▶ [Task brief]: Edit the data below so that every "The image size is" becomes "The image dimensions are", and reproduce all the data with nothing else changed.

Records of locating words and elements
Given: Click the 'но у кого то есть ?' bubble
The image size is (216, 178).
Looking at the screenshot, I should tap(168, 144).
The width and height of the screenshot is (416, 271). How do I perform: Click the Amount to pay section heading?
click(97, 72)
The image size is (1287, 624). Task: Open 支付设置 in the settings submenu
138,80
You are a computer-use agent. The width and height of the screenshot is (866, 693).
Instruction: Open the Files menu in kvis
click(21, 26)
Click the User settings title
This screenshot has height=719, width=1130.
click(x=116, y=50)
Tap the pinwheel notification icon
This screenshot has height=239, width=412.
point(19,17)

▶ [The response]:
Given: Click the 'но у кого то есть ?' bubble
The image dimensions are (216, 178).
Looking at the screenshot, I should tap(168, 144).
The width and height of the screenshot is (416, 271). How do I perform: Click the Amount to pay section heading?
click(97, 72)
The image dimensions are (1287, 624). Task: Open 支付设置 in the settings submenu
138,80
You are a computer-use agent. The width and height of the screenshot is (866, 693).
Instruction: Open the Files menu in kvis
click(21, 26)
Click the User settings title
This screenshot has height=719, width=1130.
click(x=116, y=50)
Tap the pinwheel notification icon
This screenshot has height=239, width=412.
point(19,17)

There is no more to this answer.